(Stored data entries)
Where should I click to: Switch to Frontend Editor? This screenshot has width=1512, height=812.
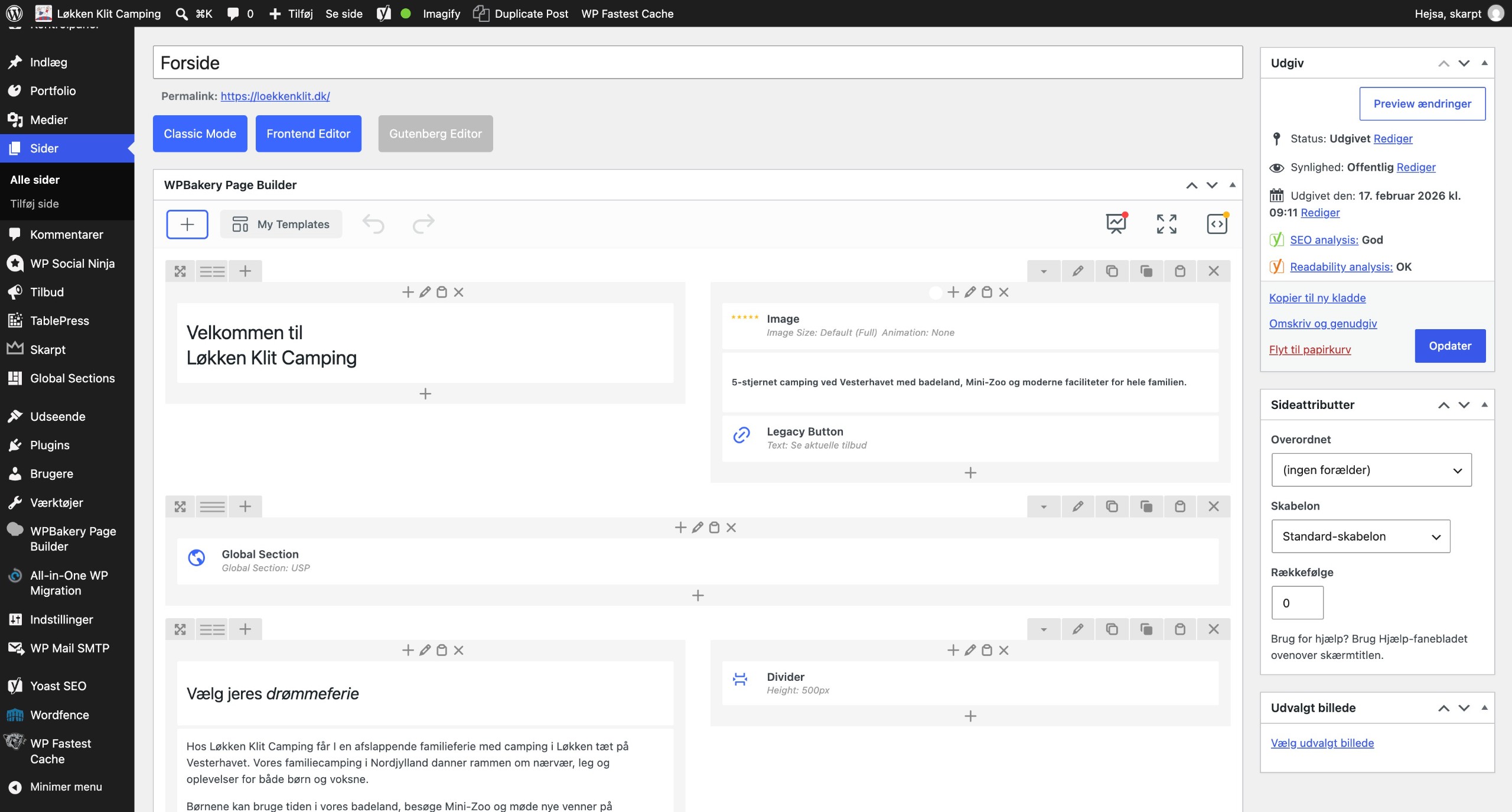tap(308, 134)
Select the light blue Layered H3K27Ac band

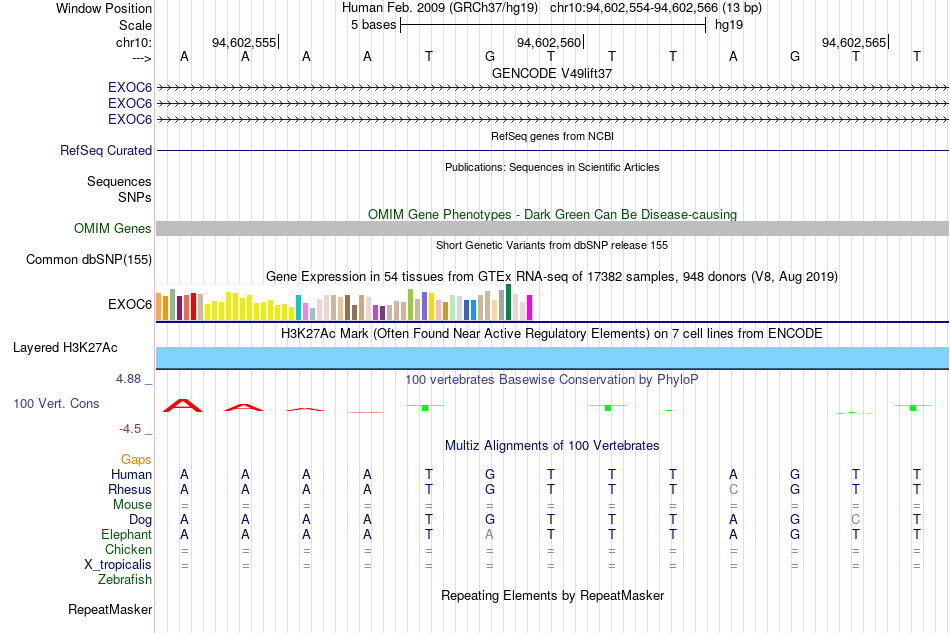coord(552,357)
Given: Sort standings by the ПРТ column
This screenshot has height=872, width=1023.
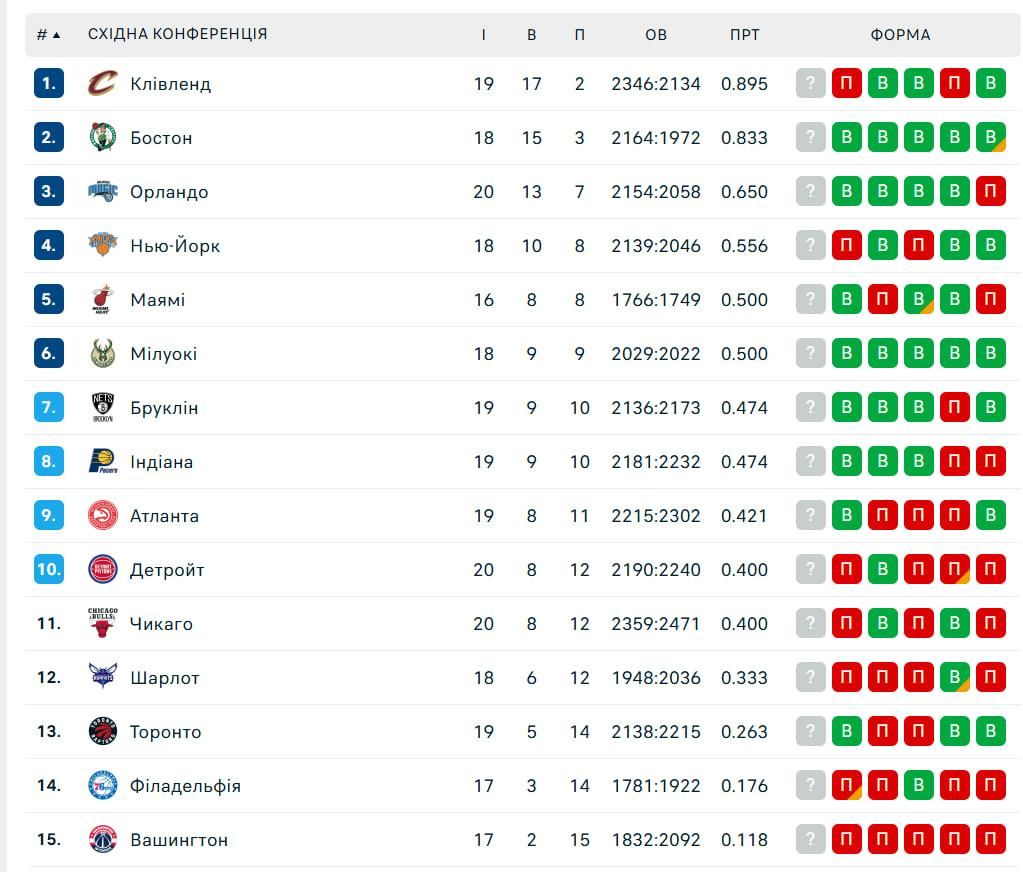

PROBLEM TO SOLVE: Render the data above as a Markdown table with the columns No. and Line, giving each nonblank line its own numbered row. Omit the pictures from the table.

PROBLEM SOLUTION:
| No. | Line |
|---|---|
| 1 | Where should I click to: Switch to Frontend Editor? This screenshot has width=1512, height=812. |
| 2 | tap(308, 134) |
| 3 | Select the light blue Layered H3K27Ac band |
| 4 | coord(552,357) |
| 5 | Given: Sort standings by the ПРТ column |
| 6 | This screenshot has height=872, width=1023. |